Bringing up a child is not therefore as some might have you believe a fashion accessory, it’s a big commitment and one that all same-sex couples take over a longer, extended period of planning for than an opposite sex couple. Right now there are thousands of children being conceived every year by accident, often resulting in the child having one parent. Surely no one can seriously believe that having two parents, who just happen to be of the same sex would be a bad thing.
It’s not a decision that is taken lightly and the evidence is that same-sex couples make for good parents. Anyone who is LGBT goes through a process of self discovery and questioning that ultimately leads to the pretty stressful act of declaring who you really are to the people closest in your life.
There are some studies that have actually found that same sex parents can bring up children better than opposite sex couples. Other studies around the world from as far back as 1978 (it is clearly not a new issue in some parts of the world) have found that the outcomes for children being brought up by two men or two women are comparable to those brought up by opposite sex couples. And why wouldn’t they? Having two parents who love you and have fought hard to be able to bring you into their lives must be an amazing feeling for any child.
Yes I know that right now there are not huge numbers of people that have been brought up by same sex couples but there have been many people brought up by people who are gay – and I mean gay in the homosexual sense now. People like my brother in law who’s mother came out when he was a teenager – sure I suppose that he was upset that his parents got divorced, but he doesn’t begrudge or is unhappy that his mother happens to be a lesbian. It certainly hasn’t made him gay either
That brings me to another claim often brought up by those who oppose same sex parents – that children brought up by them will risk being gay themselves. Well having straight parents didn’t make me attracted to women. Having same sex attractions isn’t a choice – I certainly wouldn’t have chosen to have them, and when I was younger and when I’ve been single I know that if there was a tablet to have turned me straight, I would have taken it. No one choses to live a life where in the past, you faced discrimination by the state because of the gender of the person you are attracted to and no one choses to live a life where this sort of ludicrous debate would even happen. There wouldn’t for example be a debate, “this house would be happy to have black parents” it would be distasteful.
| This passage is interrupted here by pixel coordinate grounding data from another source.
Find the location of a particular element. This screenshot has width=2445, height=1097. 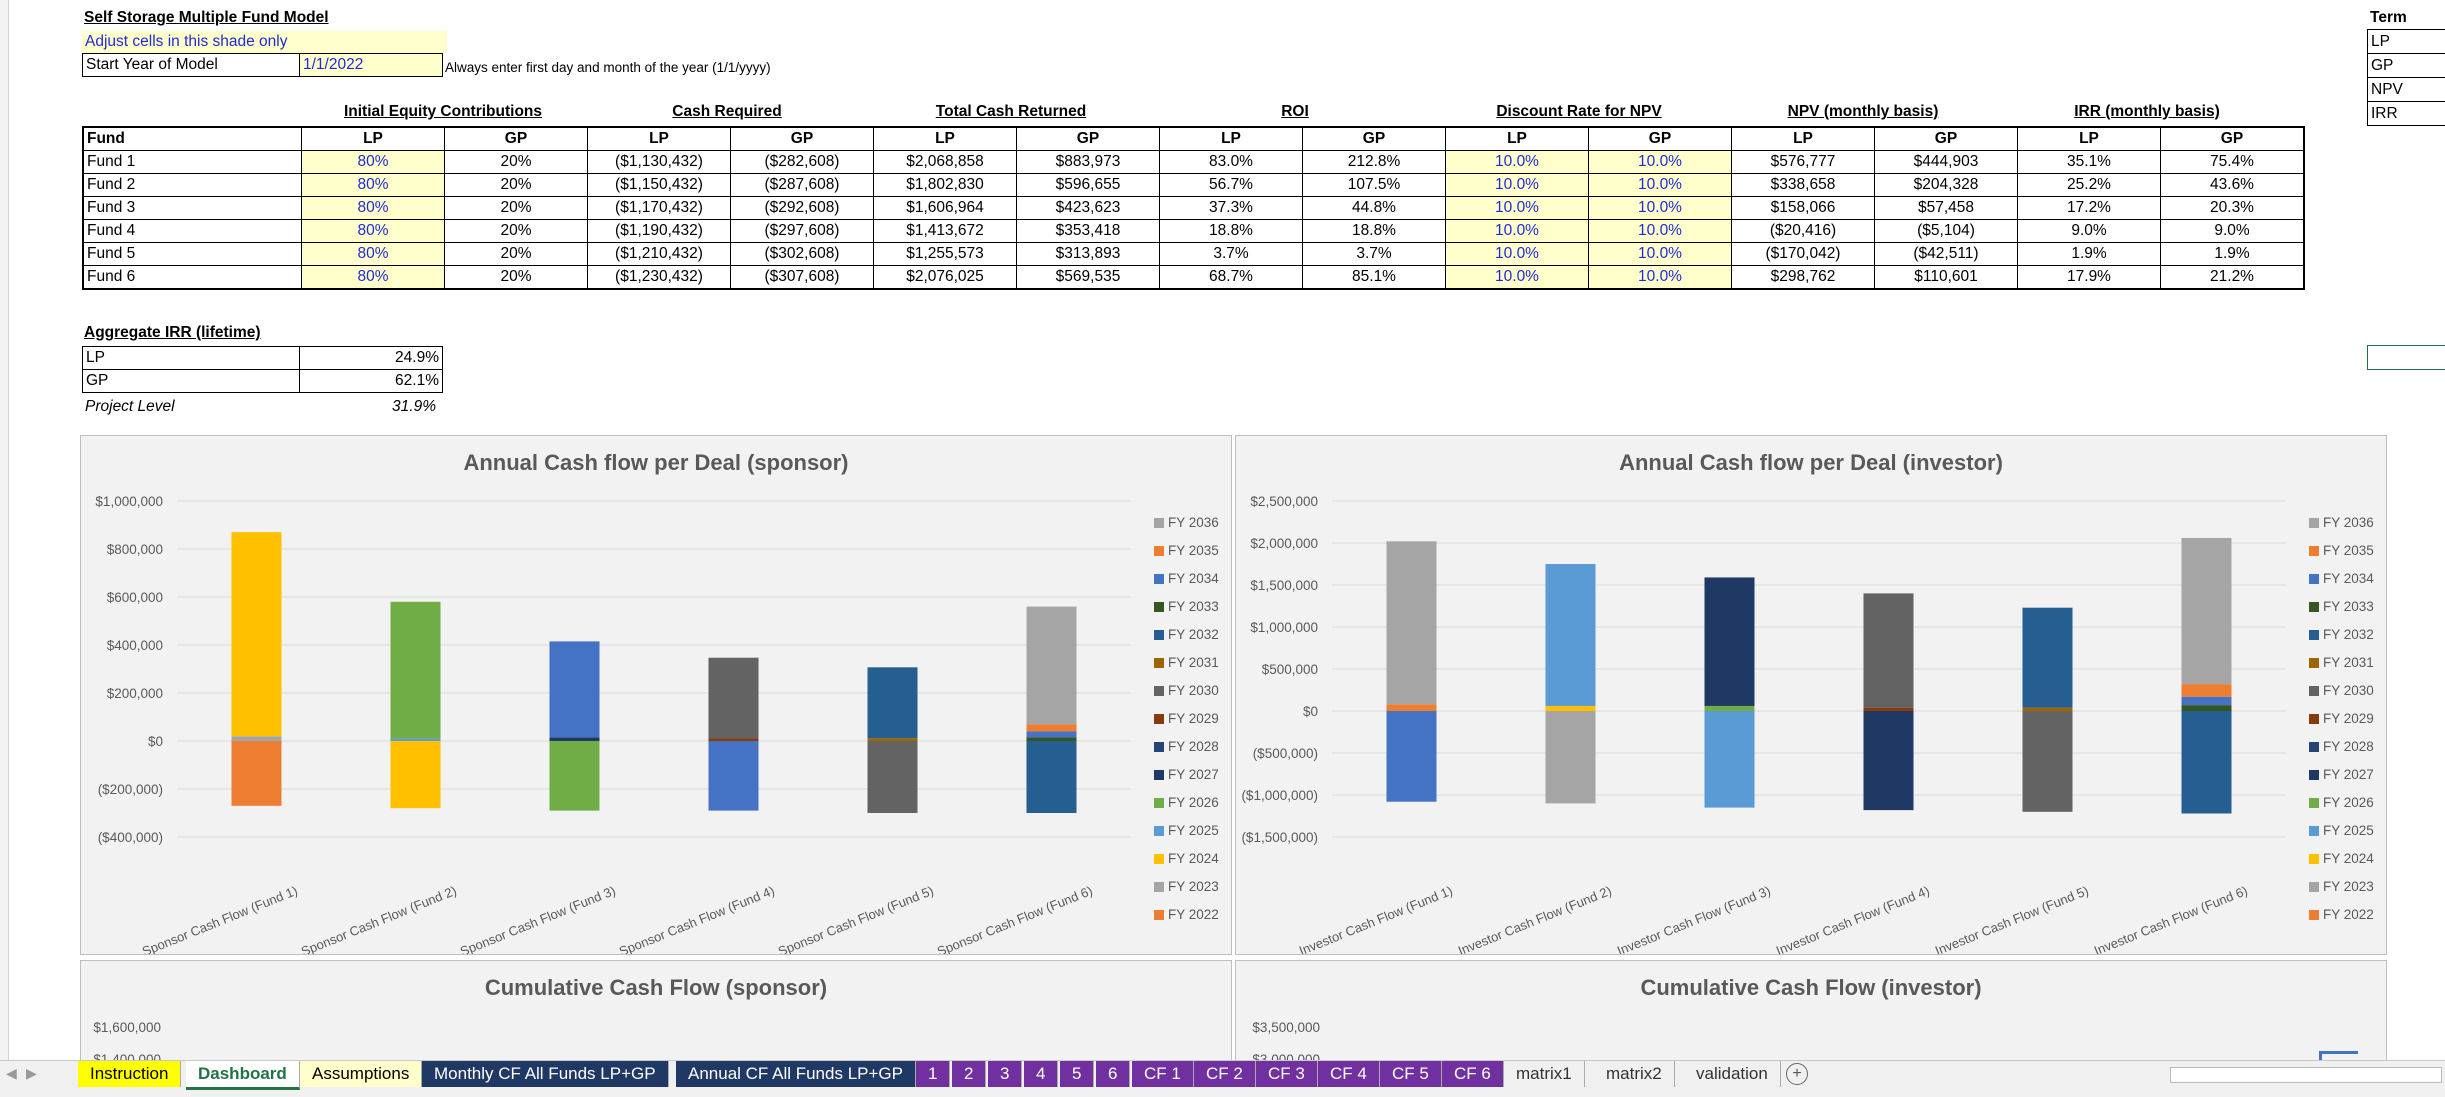

tab-scroll-left-icon: ◀ is located at coordinates (12, 1073).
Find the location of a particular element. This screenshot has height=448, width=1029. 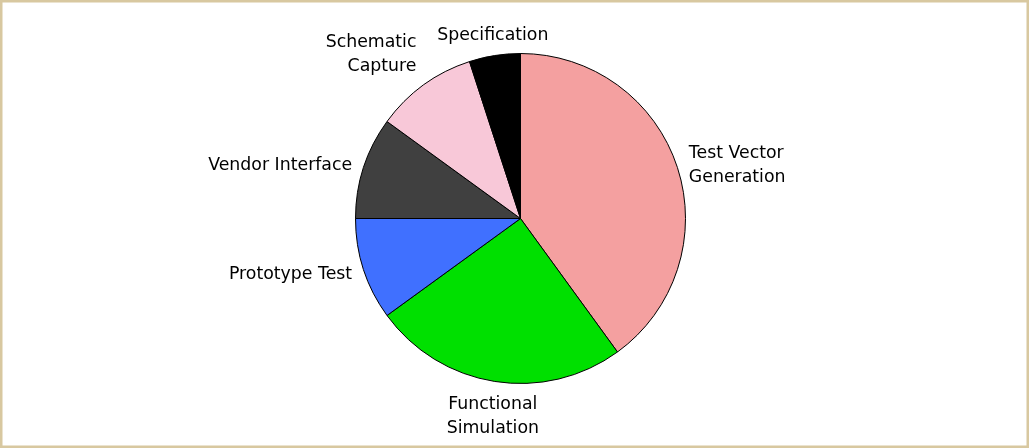

slice-label: Test Vector Generation is located at coordinates (736, 164).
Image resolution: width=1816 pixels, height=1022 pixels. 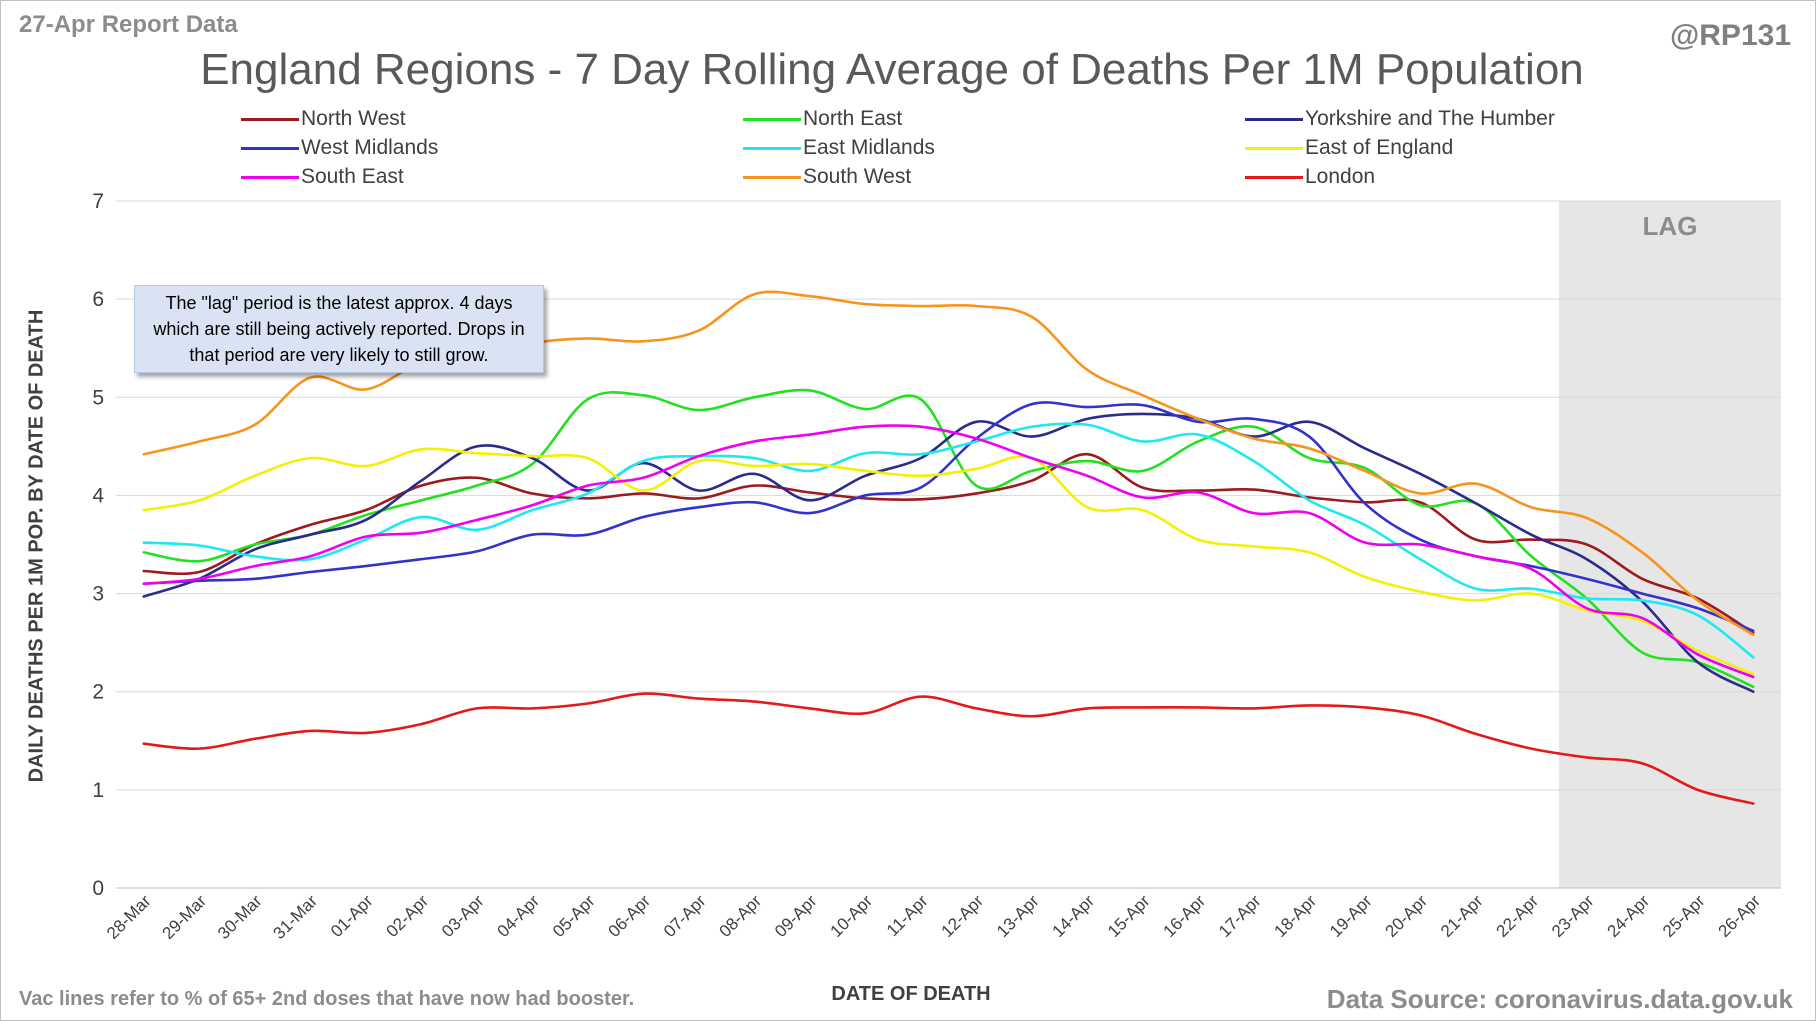 What do you see at coordinates (858, 176) in the screenshot?
I see `legend-label: South West` at bounding box center [858, 176].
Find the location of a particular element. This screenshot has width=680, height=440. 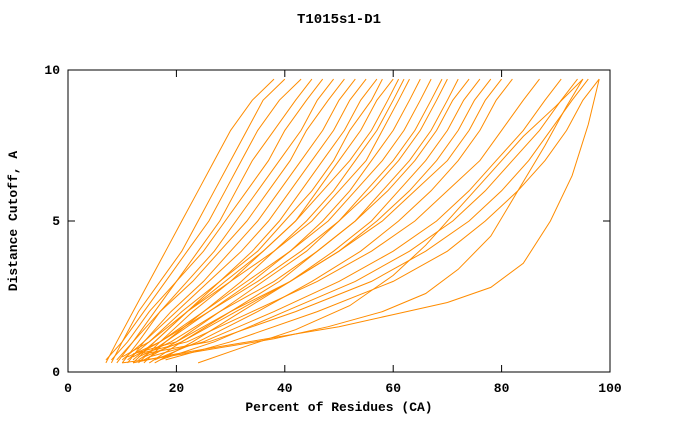

y-tick-label: 0 is located at coordinates (56, 372).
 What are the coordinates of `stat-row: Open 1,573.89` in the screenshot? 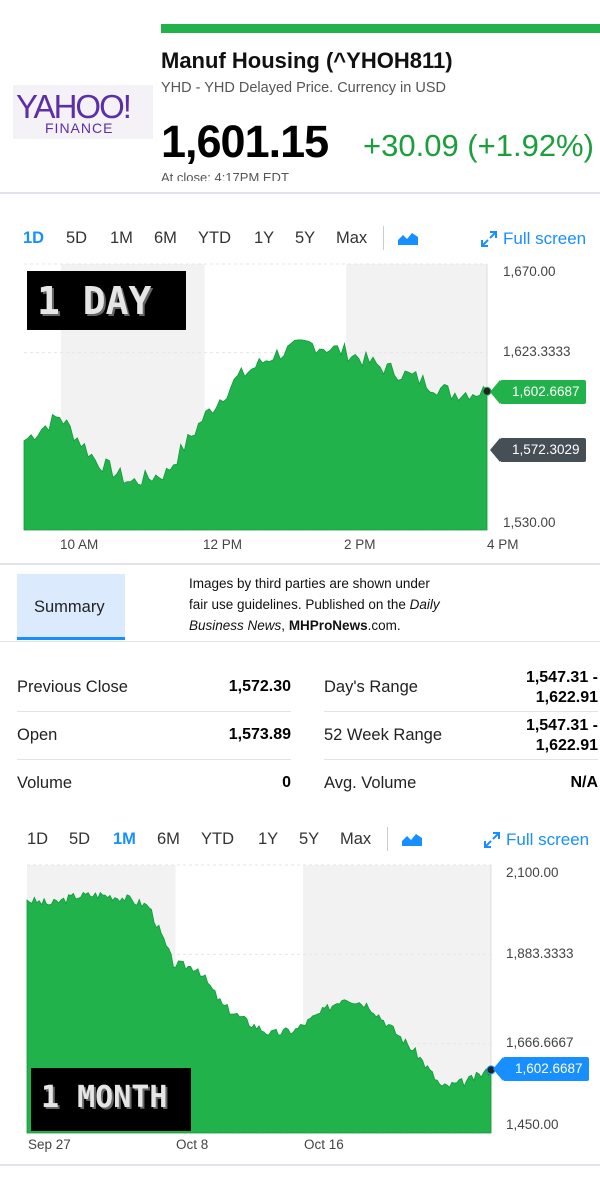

So what are the other objections? Perhaps they are religious? Well not all religions oppose same-sex parents and there isn’t just one route to the divine. As a theology graduate I can tell you that while there is a theoretical prohibition on same-sex relationships in both the Torah and the New Testament, although it’s not found in the Gospel. The issue of children isn’t raised and not all strands of Judaism or Christianity for example have the same view.
Many of my friends are lesbian or gay and they are also Jewish, some of them very religious. One couple in particular, my friends Natalie and Sam are treated by their Conservative synagogue as if they were a normal Jewish couple with two lovely children who happen to have one mummy and one Imma (Mum in Hebrew). Their children have a happy life and are happy to have the love of two wonderful parents. Another couple I’m friends with, a male couple have adopted a son, who came from a pretty bad background. He replaced a neglectful mother with two devoted, hard working and professional dads and he’s not found that his friends treat him any differently because his parents are a married same-sex couple (they married in Canada where it is already legal).
So returning to the title of the debate, I need to ask you why you wouldn’t be happy to have two loving parents, two parents who are not wicked people, two parents who have sacrificed a lot to bring you into their lives, two people who will dedicate their lives to making you happy, but two people who happen to be of the same sex?
Ask yourself, why wouldn’t you be happy?